Problem details: Which lines below hold the word "Viewport"? Copy all of them.

Task material:

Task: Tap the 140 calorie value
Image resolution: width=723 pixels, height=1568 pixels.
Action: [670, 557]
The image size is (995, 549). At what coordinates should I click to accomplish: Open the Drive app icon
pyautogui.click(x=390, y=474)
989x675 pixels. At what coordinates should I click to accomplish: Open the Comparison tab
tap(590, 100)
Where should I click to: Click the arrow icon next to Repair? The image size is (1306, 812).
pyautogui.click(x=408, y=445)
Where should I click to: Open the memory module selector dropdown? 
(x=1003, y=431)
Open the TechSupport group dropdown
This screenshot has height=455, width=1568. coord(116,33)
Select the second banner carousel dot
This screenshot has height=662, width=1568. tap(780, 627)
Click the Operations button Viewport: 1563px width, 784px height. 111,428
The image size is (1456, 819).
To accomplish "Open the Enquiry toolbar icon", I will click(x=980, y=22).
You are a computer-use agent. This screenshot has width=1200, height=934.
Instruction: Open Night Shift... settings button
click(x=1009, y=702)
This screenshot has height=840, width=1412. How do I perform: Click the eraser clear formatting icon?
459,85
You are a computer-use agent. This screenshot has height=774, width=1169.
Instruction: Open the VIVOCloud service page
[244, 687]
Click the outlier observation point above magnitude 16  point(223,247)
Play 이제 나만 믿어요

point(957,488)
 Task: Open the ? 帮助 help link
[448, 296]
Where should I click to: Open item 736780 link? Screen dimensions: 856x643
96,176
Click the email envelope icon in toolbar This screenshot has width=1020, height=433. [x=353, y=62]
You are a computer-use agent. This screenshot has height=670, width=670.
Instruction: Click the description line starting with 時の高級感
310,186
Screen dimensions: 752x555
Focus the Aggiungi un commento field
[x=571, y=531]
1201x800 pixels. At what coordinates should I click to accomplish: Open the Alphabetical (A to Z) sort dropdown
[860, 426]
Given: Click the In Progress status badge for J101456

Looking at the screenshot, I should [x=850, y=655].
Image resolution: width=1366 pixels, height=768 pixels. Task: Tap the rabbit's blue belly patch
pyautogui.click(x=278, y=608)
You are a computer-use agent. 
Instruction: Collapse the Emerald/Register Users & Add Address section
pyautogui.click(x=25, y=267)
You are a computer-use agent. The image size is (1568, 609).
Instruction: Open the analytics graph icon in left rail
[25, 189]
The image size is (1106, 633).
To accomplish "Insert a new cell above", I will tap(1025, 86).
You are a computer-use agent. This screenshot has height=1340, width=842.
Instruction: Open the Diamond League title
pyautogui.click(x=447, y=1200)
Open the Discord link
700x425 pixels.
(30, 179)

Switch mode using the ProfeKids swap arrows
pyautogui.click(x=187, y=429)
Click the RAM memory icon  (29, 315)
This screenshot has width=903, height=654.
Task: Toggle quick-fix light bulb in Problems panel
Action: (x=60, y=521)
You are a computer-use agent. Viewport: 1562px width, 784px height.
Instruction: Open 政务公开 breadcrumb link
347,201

Result below:
Click the Operations button Viewport: 1563px width, 784px height. 111,428
You are a computer-use agent. Viewport: 1562px width, 784px height.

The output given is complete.